==== Records for this task ====

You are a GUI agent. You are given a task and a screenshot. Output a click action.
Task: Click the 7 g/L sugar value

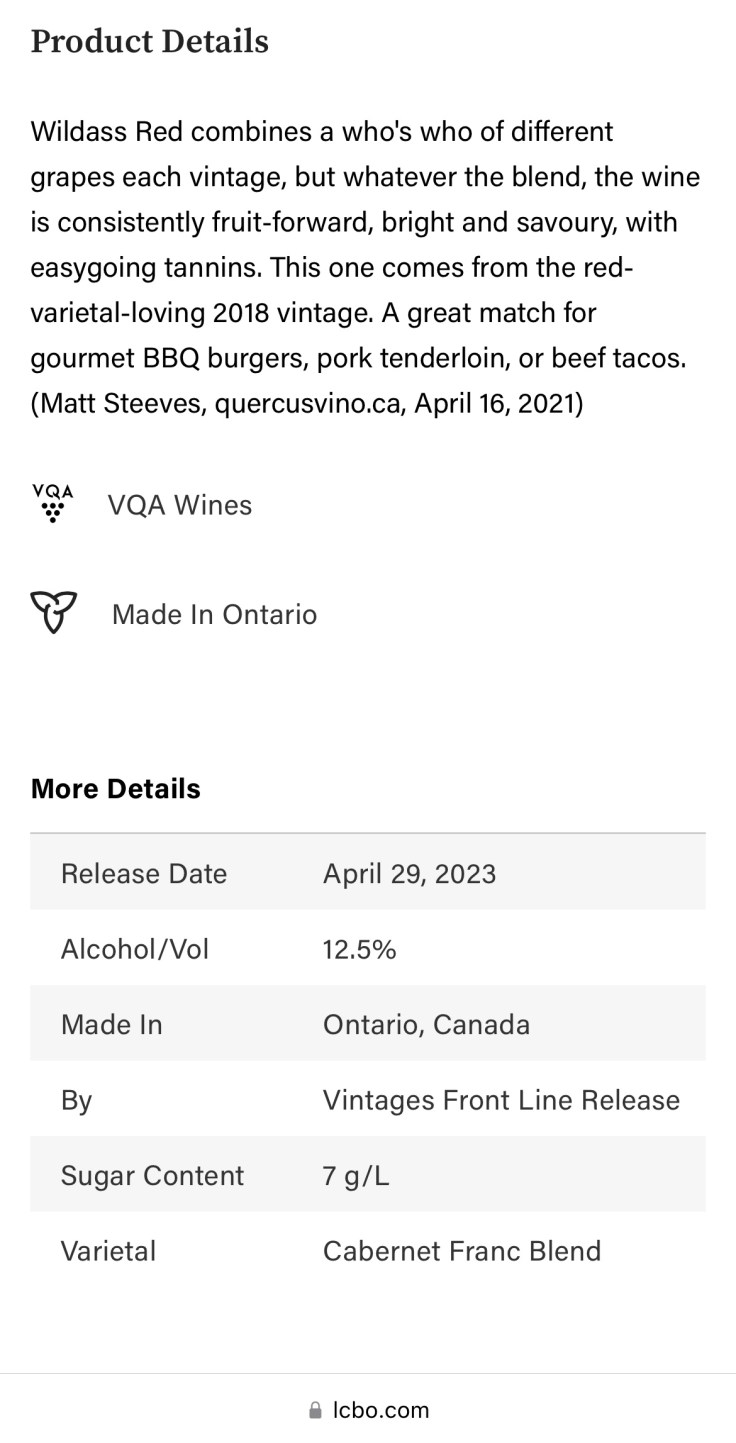356,1175
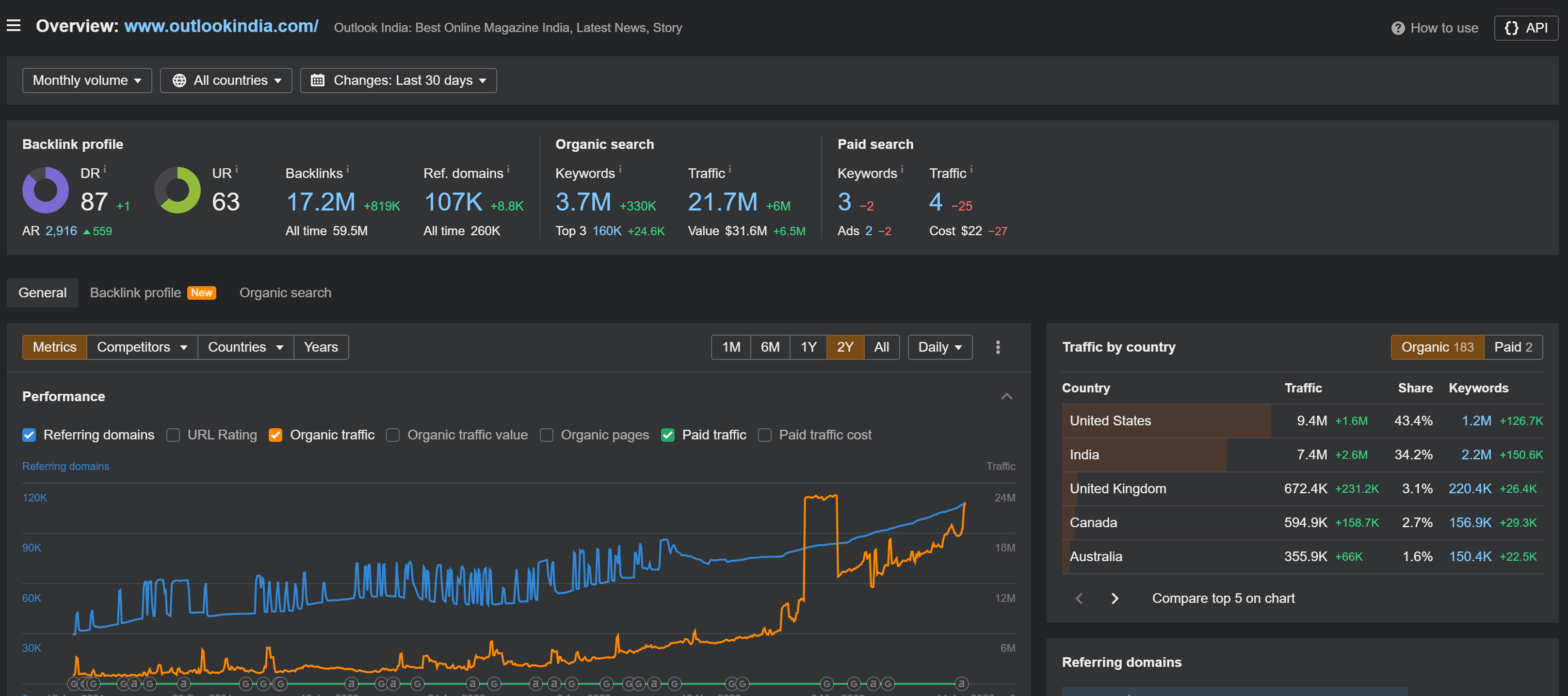Click the How to use help icon
The height and width of the screenshot is (696, 1568).
(1398, 28)
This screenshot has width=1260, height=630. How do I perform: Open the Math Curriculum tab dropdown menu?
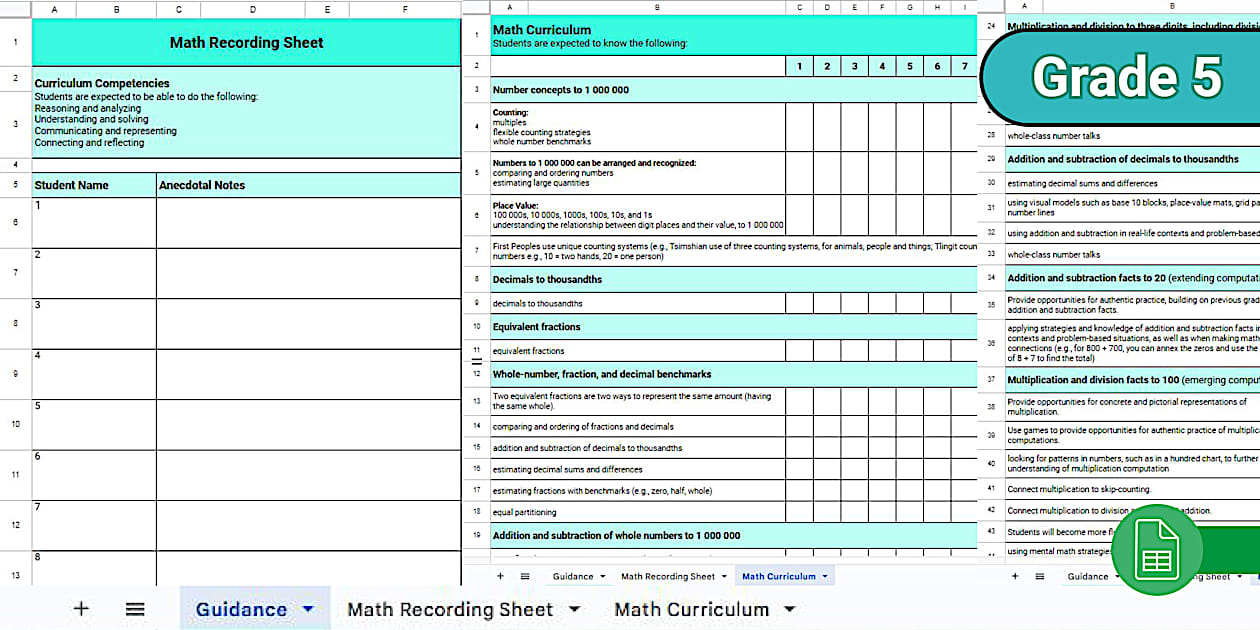[x=789, y=609]
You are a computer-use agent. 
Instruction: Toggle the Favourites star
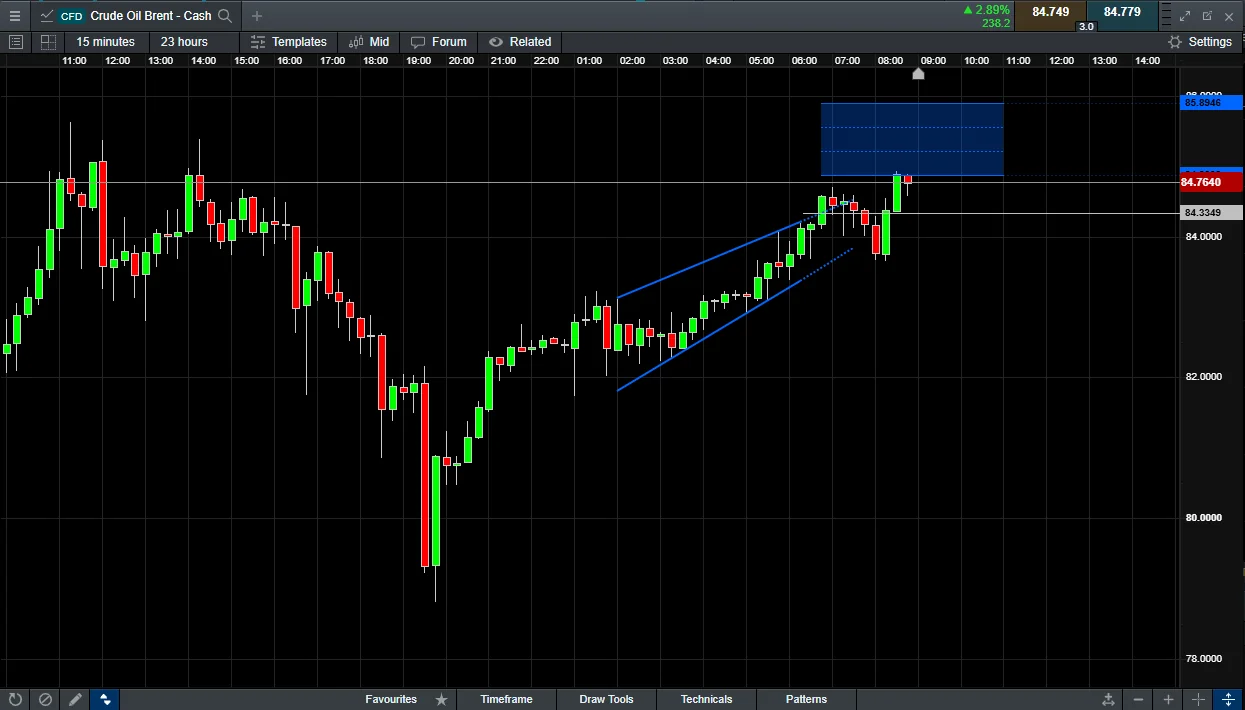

====

# The request
Reproduce every one of the records above word for word, leaving out the pictures.

# Reply
You are a GUI agent. You are given a task and a screenshot. Output a click action.
Task: Click the 7 g/L sugar value

356,1175
Click the How to use help icon
The height and width of the screenshot is (696, 1568).
(1398, 28)
This screenshot has width=1260, height=630. How do I perform: Open the Math Curriculum tab dropdown menu?
[x=789, y=609]
You are a computer-use agent. 
Instruction: Toggle the Favourites star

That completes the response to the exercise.